主人公のプロ棋士、桐山零役の神木隆之介さんは特に素晴らしかったです。零そのものでした。

有村架純(幸田香子)

零の義理の姉である幸田香子役の有村架純さん。「香子にしては、可愛すぎじゃない?」と思っていました。香子はもうちょっと「尖った美女系」のイメージかな、と。

しかし、始まってみると、荒れていて繊細な感じがよく出ていました。ちょっと低い声が素敵でした。行き場のない感情がよく伝わってきました。さすがの演技力です。

川本あかり(倉科カナ)・ひなた(清原果耶)・末っ子のモモ(新津ちせ)

川本三姉妹。あかりさん美人!

ひなちゃんは、ハーフっぽい顔立ちの大人びた美少女さんでした。もうちょっと目がくりっとして、ちいさい、かわいいい! 感じの方がイメージに合っていたかな? でも、後編で出てくる泣き演技は素晴らしかったです。

将棋の棋士のかたがた

島田開役の佐々木蔵之介さん。病弱感がいまいち出てないかな? とも思いましたが、島田さんそのものでしたね!

二海堂もよかった。あと長い車が出てくるところ、カメラワークも相まって面白かったです。長っ!

宗谷さんもオーラが出ていました。

舞台・演出について

すばらしい原作を、忠実に膨らませてあって、文句のつけどころがありませんでした。

零の家の寒々とした感じ

零の部屋には、将棋盤と勉強用の棋譜、それからベッド以外にはあんまりモノがありません。

川に面して大きな窓があり、薄暗くてがらんどう。暗さが強調されていて、寒々しい印象です。

部屋はそのひとの状態を映し出すといいます。両親が亡くなり、将棋一筋で生きるしかなかった零の状態がよく伝わってきます。

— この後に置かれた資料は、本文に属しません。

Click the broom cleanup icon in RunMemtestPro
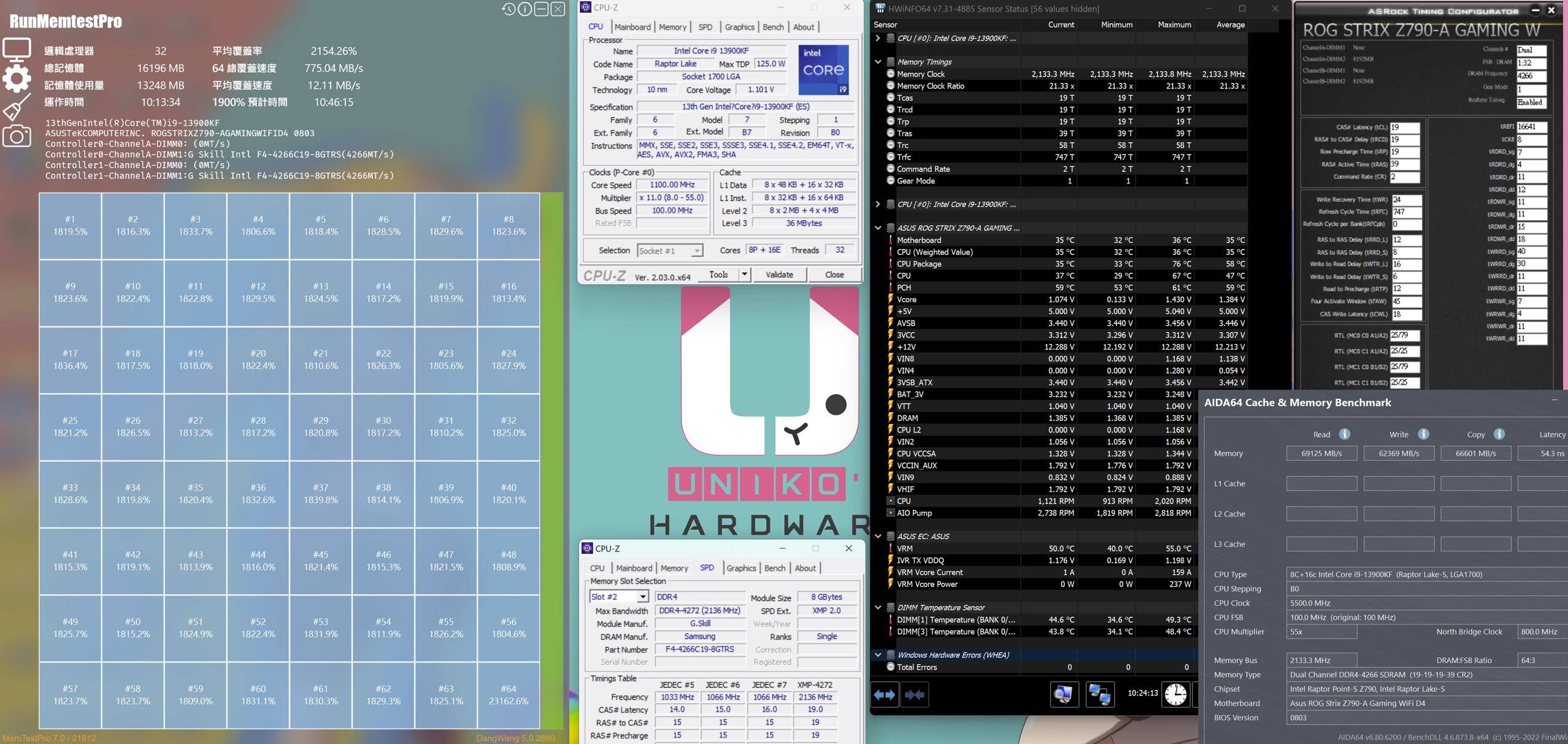(17, 107)

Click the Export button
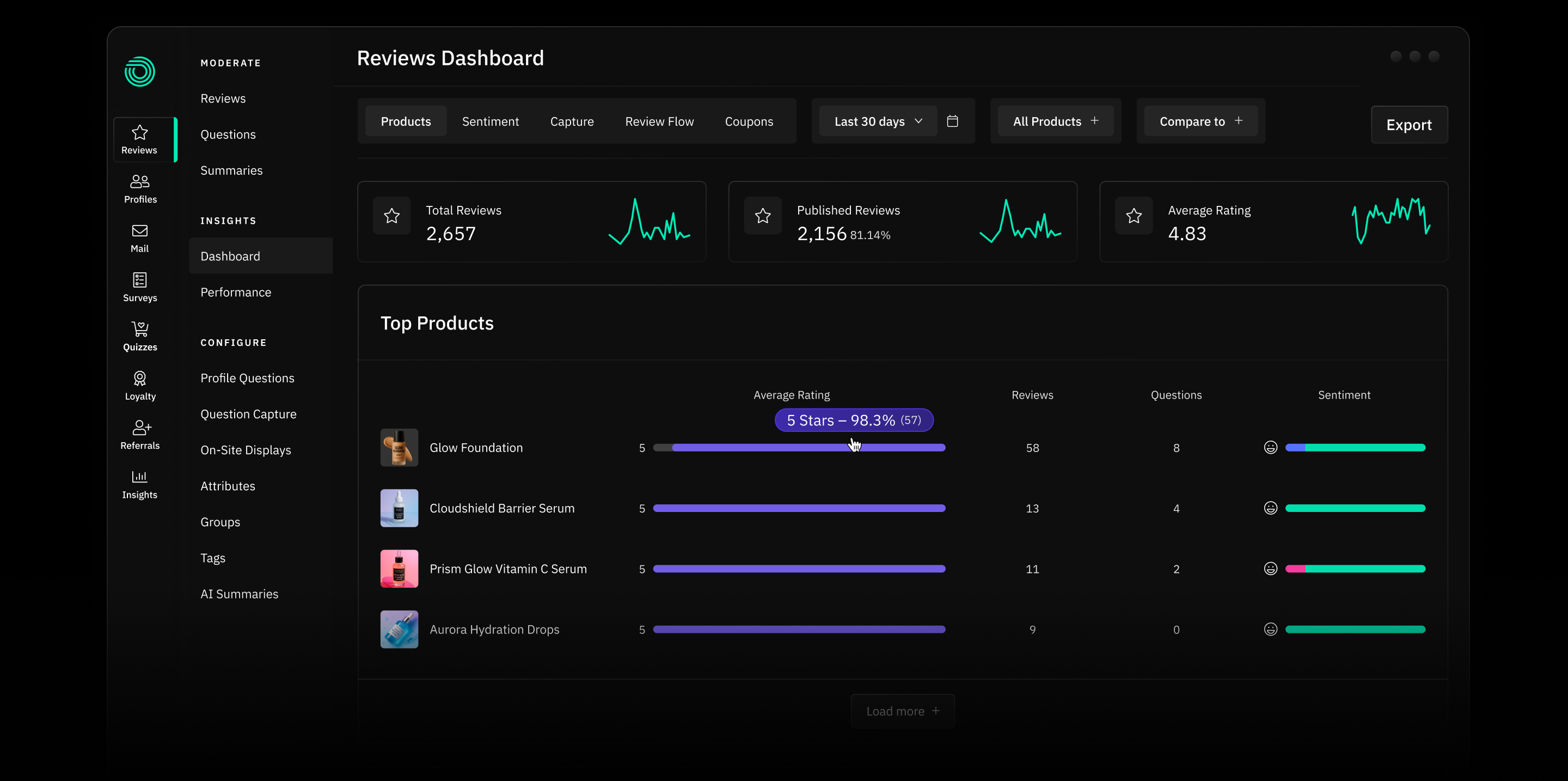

でもこの部屋、南向きだったら昼間は明るくて素敵な感じになると思います。

川本家の団らん

零の部屋と対比するかのように、川本家はごちゃごちゃ・わちゃわちゃしています。温かみがあり、いつも賑やかです。暖色系が画面に多く映るイメージです。

そして出てくるご飯が、おいしそう。

ストーリーについて

将棋の対局シーン

将棋を指すシーンは緊迫感・臨場感がありました。観ているだけなのに、疲れるほどです。

手つきも恰好よかったです。

ただ、終盤の、零が指そうとした手を引っ込めるシーン。友人からの言葉を思い出して、指す手を変える名場面。映画の演出的にそうなるのはわかるのですが、現実の対局なら「失礼しました」のひとことは必要ではないでしょうか……。

零の変化

主人公・零が叫ぶシーン。感情のこもり具合がハンパなかったです。

最初は暗い目をしていた零が、三姉妹と会い、話が進んでいくにつれて、前を見るようになります。話し方もどんどん明るくなっていきます。その変化が、よく伝わってきました。

まとめ

以上、映画「3月のライオン 前編」を観てきた感想をつらつらと語ってみました。

全体として、漫画の雰囲気そのままで、あの世界に入り込める素晴らしい映画化でした。ちょっと、将棋の勝負のウェイトが大きくなっているでしょうか。

「3月のライオン」を未読でも、既読でも楽しめると思います。

この出来のまま突っ走ってくれれば、後編ではかなり感動できそうです。